Les incongruités de la sinistre TICPE[7] sont étudiées. La cour relève que seul le B100 bénéficie d’une réduction de TICPE, contrairement au B30 par exemple qui est taxé sur la même base de le gazole B7 du commerce. Le fondement et la justification de barèmes de fixation de la TICPE n’ont pu être expliqués par l’administration « ce qui est (…) critiquable s’agissant de données qui auraient pu permettre au Parlement de se prononcer sur des écarts de tarifs de la TICPE à partir de critères de décision rationnels ». Le document évoque une « défiscalisation empirique dont bénéficiaient les biocarburants (…) faute d’une expertise de l’Etat sur les coûts de production ».

D’où la 3ème recommandation de la Cour : fonder les réductions de TICPE sur les données fiables et objectives de surcoûts. Attention, la Cour se place dans une perspective de compétitivité des biocarburants 2de voire 3ème génération face aux carburants fossiles ou de 1ère génération. Ces nouveaux biocarburants ont des surcoûts liés, au moins pour 50%, aux amortissements des investissements ; la ressource « alimentant » les processus de transformation ne représentant que 25% des charges. Elle s’inquiète également de la difficulté à tracer la production des biocarburants, particulièrement pour les produits bénéficiant d’une double imputation (très tentants pour les fraudeurs). Quant aux choix d’investissements pour l’avenir, la Cour suggère que les ministères de la transition écologique (DGEC), des finances (DGE) et de l’agriculture (DGPE) en lien avec le Secrétariat Général pour l’investissement (rattaché aux services du premier ministre) « élaborent conjointement une nouvelle stratégie sur les biocarburants définissant les orientations, un calendrier et les moyens nécessaires ».

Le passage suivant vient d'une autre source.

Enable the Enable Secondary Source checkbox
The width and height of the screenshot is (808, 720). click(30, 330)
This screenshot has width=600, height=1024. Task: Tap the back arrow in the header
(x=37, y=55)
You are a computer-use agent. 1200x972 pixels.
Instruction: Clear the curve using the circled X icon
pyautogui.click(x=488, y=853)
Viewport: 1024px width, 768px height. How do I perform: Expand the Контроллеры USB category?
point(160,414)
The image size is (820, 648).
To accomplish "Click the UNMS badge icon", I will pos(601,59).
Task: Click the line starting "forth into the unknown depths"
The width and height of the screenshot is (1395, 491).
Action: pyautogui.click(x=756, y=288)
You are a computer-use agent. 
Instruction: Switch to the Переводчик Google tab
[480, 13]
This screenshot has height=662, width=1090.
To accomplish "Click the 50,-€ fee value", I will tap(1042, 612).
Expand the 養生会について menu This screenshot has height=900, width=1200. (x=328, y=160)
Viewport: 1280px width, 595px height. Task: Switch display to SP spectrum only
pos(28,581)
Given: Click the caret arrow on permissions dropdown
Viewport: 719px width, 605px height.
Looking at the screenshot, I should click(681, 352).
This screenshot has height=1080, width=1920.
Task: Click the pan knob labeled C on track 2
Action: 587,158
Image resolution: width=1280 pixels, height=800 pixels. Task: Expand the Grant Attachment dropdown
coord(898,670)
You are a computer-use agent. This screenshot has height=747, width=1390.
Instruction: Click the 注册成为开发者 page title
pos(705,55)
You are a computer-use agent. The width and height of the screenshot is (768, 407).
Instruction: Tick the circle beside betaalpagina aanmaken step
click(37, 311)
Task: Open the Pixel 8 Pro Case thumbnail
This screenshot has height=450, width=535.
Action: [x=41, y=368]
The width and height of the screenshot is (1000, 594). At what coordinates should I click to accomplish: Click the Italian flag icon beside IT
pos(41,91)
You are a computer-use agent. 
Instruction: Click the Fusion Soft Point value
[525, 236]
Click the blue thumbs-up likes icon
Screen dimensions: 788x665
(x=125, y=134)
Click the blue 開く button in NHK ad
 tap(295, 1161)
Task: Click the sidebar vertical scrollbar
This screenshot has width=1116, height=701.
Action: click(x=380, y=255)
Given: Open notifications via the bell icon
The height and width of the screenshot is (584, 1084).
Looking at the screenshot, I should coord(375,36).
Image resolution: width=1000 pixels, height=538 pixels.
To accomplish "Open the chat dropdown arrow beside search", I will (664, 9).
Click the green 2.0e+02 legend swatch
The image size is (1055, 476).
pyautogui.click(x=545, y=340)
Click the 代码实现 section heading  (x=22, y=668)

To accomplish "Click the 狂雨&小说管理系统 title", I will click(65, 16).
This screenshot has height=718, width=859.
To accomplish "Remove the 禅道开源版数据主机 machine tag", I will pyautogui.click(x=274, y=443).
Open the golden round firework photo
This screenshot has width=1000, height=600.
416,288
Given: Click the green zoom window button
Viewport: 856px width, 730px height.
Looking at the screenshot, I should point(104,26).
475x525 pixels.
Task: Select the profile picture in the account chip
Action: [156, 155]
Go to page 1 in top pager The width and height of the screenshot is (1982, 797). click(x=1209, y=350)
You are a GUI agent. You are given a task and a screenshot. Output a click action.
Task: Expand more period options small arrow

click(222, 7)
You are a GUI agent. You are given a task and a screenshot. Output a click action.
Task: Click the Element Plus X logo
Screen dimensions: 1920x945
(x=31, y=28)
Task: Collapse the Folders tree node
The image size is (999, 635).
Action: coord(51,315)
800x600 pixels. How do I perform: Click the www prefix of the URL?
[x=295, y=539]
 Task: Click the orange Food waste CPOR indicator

Bref, une vraie remise à plat de la politique énergétique qui prévalait jusque-là.

 

Lire dans son intégralité le rapport de la Cour des comptes sur les Biocarburants

[1] EMAG Ester Méthylique d’Acide Gras (FAME en anglais) comme les B8, B30 ou B100 ce sont des biocarburants à partir d’huiles végétales.
[2] L’ETBE ou ethanol est incorporé dans l’E10 et représente l’essentiel du contenu dans le cas des E85 et ED95.
[3] Les biocarburants de 2de génération utilisent la partie ligno-cellulosique des plantes (bagasse, paille, etc). Elle n’entre donc pas en concurrence avec l’alimentation humaine ou animale.
[4] La cour évoque le bio-Jet-A1, en clair, les bio-HVO.
[5] OPESCT Office Parlementaire d’Evaluation des Choix Scientifiques et Techniques.
[6] EP2 ou égouts pauvres issus de deuxième extraction de betterave.
[7] TICPE Taxe Intérieure sur la Consommation de Produits Energétiques, remplaçant la TIPP Taxe Intérieure sur les Produits Pétroliers.